**PAGE EXTRACT**
########################################

So Many Plans, So Little Time

On Nov. 15, seniors will begin signing up for the new Medicare drug benefit.

Maybe one day America's seniors will see the new Medicare drug benefit as a great thing. But, as CBS News correspondent Wyatt Andrews reports, initial reaction to this complicated benefit with its co-pays, co-insurance and catastrophic coverage is a mind numbing sense of confusion.

At a senior center near Baltimore, "great" wasn't the word leaping to mind.

"It's not fair," says one senior.

"It's so confusing," says another senior, echoing the sentiment of many.

What plan to pick is a huge issue because there is no one plan. When Congress passed the drug benefit, it set the standards, but the benefits will only come through private insurance companies. In Maryland, for example, there are 47 plans being offered.

As retiree Marion Clopein says, "Now I have to do a lot more reading, a lot more understanding, what plan to pick."

And with private insurance, comes competition. The ad campaigns have already begun, with several companies offering a no-deductible benefit.

Beyond all of the issues over which insurance company to choose, the Medicare drug benefit itself is complex. For example, the government share — what it pays for drugs — ranges between zero and 95 percent.

Why the benefit is so complex goes back to the fight in Congress.

"This was pure special interest lobbying," says Ron Pollack of the health care interest group Families USA. He says private insurance got this job because the drug lobby didn't want Medicare negotiating drug discounts.

"They wanted lots of different plans, none of which would have the bargaining clout to get prices down," Pollack says.

Medicare will soon provide an online service allowing seniors to compare the plans in their state. And if seniors are still confused, there's time: sign-ups don't begin for a month.

########################################

**DATA**
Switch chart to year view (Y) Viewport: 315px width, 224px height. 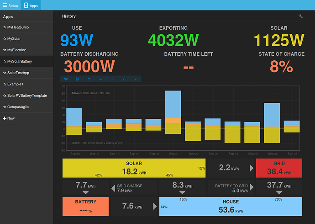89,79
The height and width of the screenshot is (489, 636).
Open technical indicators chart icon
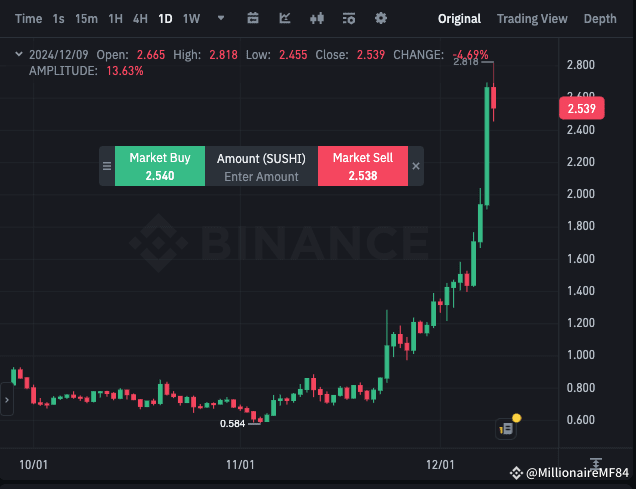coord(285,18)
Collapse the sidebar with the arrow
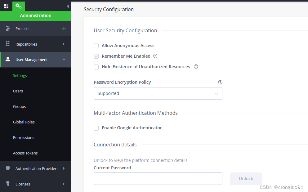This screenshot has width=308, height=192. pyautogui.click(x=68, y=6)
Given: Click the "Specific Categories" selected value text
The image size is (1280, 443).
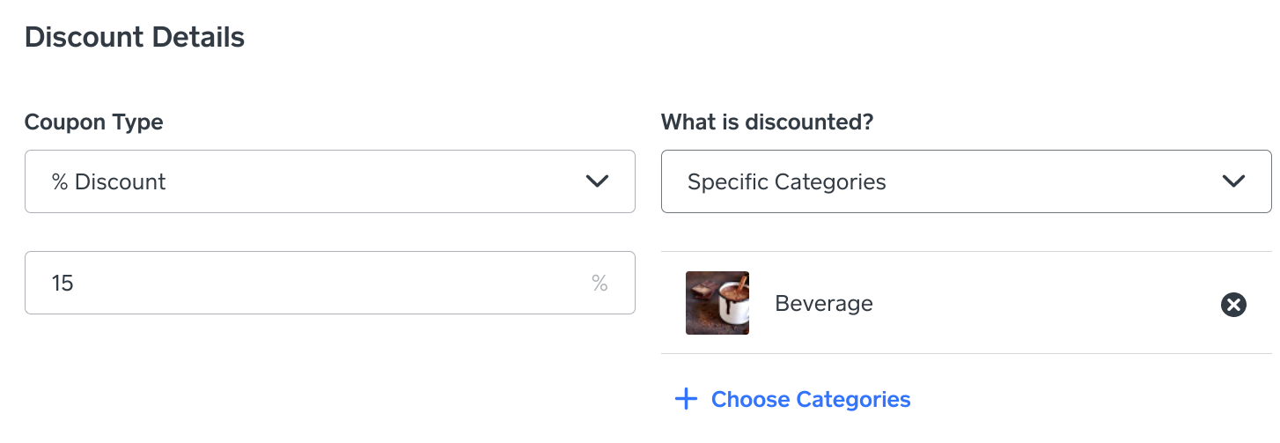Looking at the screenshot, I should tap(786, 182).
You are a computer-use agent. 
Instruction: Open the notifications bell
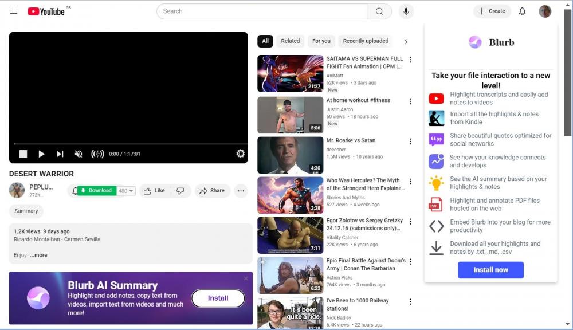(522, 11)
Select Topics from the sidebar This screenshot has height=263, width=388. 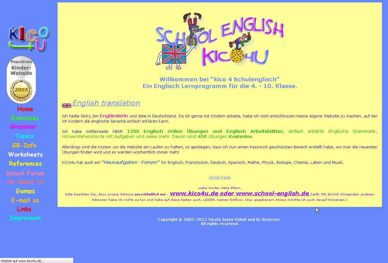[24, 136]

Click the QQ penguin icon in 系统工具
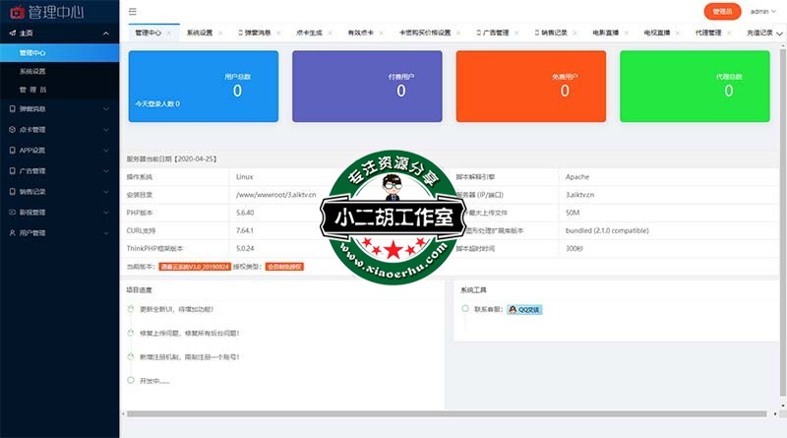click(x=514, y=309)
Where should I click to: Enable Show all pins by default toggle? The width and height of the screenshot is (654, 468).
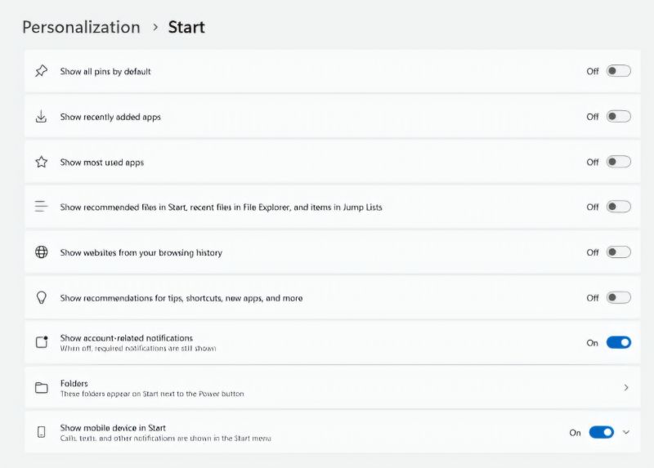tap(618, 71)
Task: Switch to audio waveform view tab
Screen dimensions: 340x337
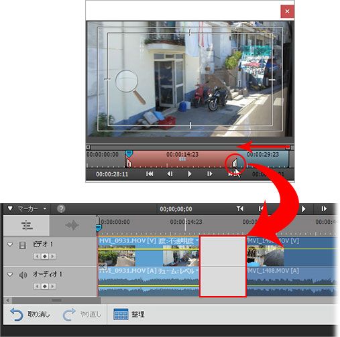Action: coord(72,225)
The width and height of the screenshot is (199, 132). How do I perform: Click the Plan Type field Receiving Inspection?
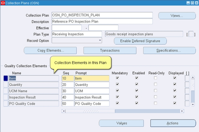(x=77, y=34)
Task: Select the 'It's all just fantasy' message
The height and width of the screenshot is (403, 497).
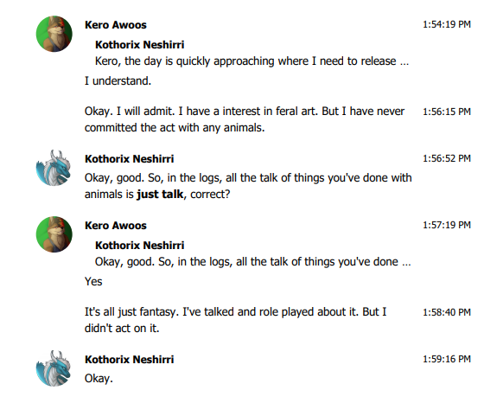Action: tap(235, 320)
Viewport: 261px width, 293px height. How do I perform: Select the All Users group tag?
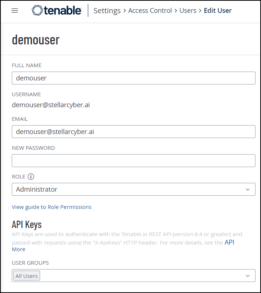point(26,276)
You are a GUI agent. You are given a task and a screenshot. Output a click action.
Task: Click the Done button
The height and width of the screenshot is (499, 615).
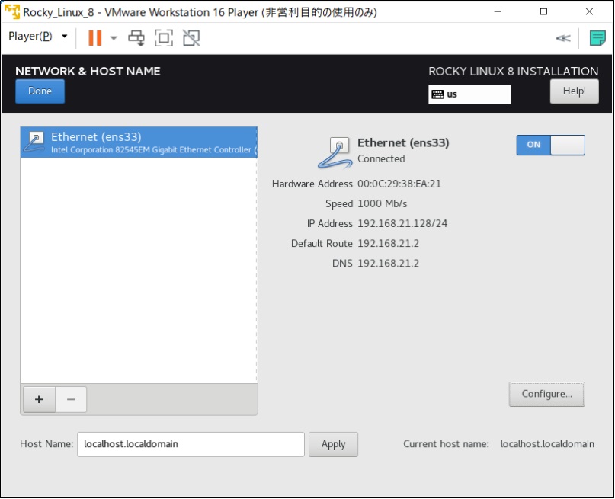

########################################

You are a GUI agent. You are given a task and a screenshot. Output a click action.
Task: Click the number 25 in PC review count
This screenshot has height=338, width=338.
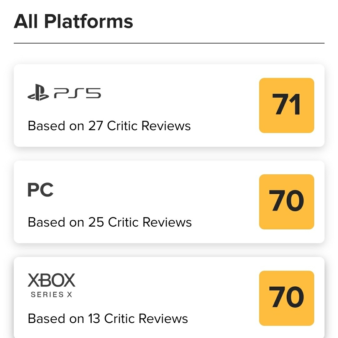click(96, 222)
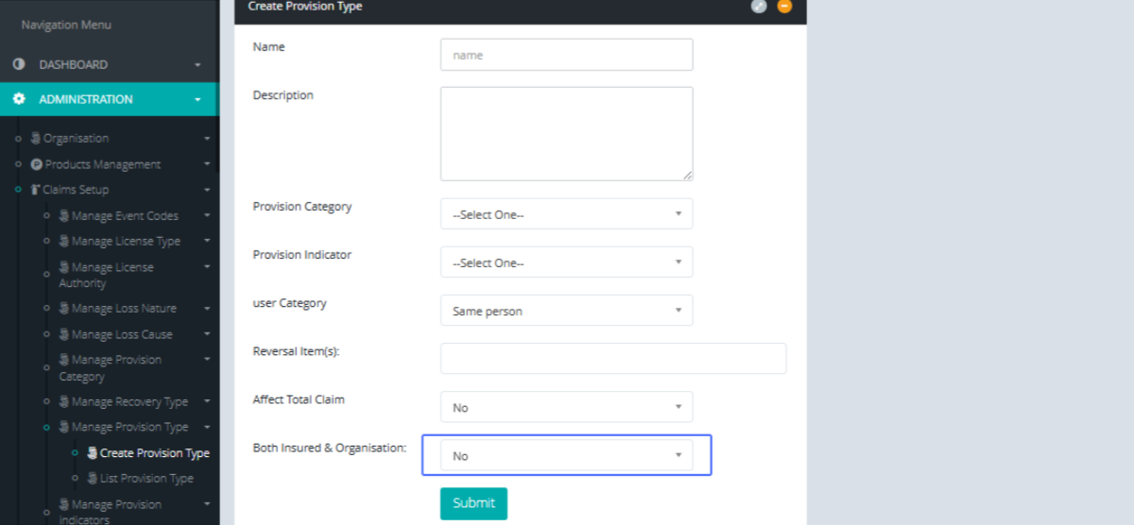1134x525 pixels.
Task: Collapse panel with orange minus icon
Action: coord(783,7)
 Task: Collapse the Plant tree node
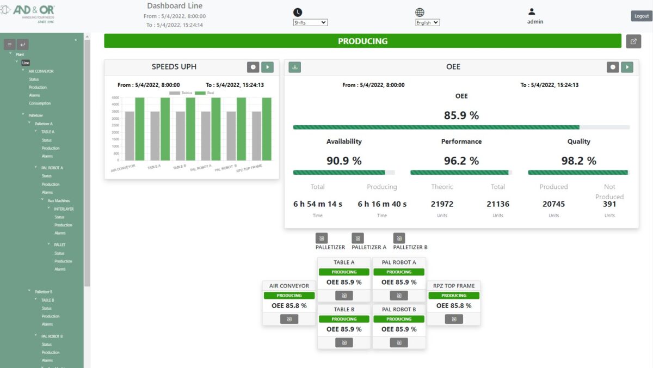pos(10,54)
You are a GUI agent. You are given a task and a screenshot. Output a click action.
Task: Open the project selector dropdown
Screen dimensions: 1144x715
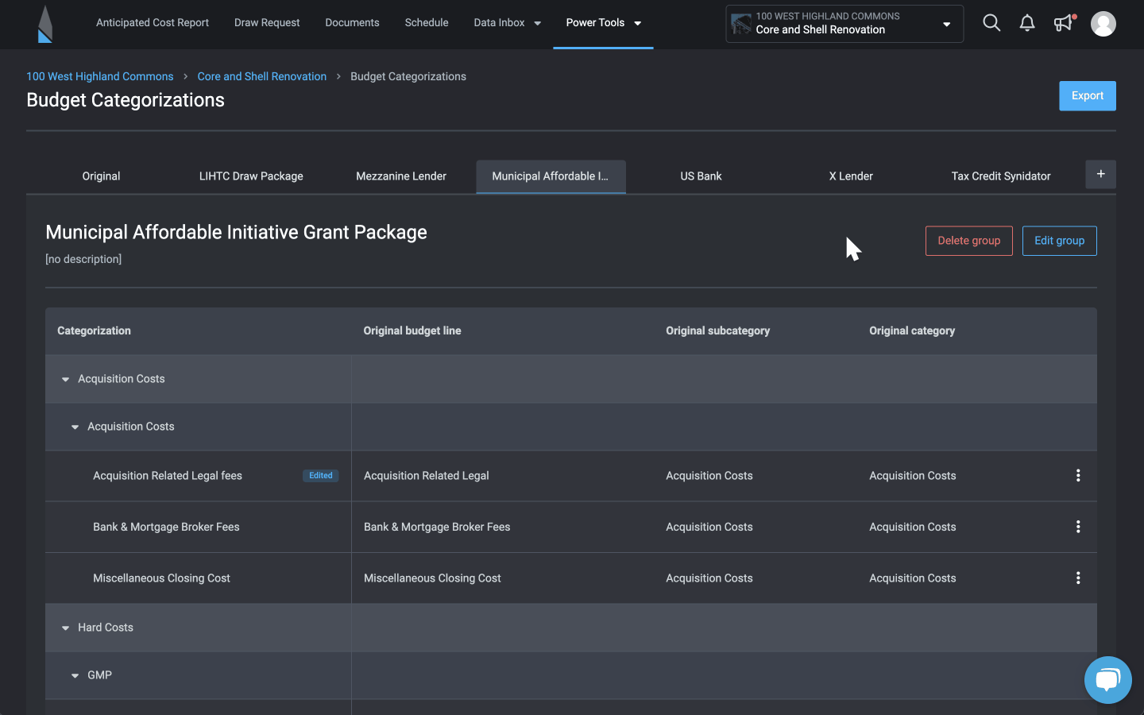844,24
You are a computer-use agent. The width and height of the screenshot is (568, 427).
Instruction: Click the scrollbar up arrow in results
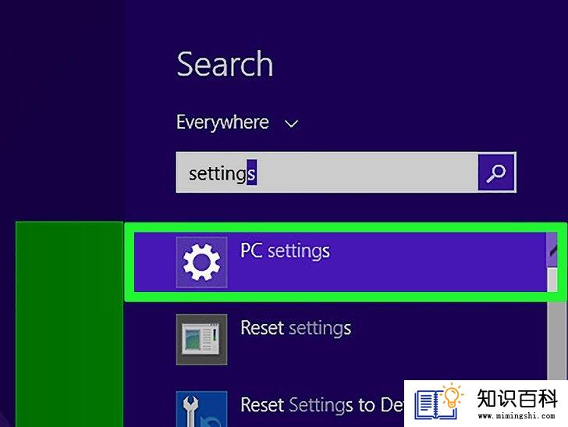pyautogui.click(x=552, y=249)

########################################

**EXERCISE DESCRIPTION**
Please reproduce, word for word, the passage of the Medicare drug benefit article above from "What plan to pick is" up to and including "and 95 percent.".

**SOLUTION**
What plan to pick is a huge issue because there is no one plan. When Congress passed the drug benefit, it set the standards, but the benefits will only come through private insurance companies. In Maryland, for example, there are 47 plans being offered.

As retiree Marion Clopein says, "Now I have to do a lot more reading, a lot more understanding, what plan to pick."

And with private insurance, comes competition. The ad campaigns have already begun, with several companies offering a no-deductible benefit.

Beyond all of the issues over which insurance company to choose, the Medicare drug benefit itself is complex. For example, the government share — what it pays for drugs — ranges between zero and 95 percent.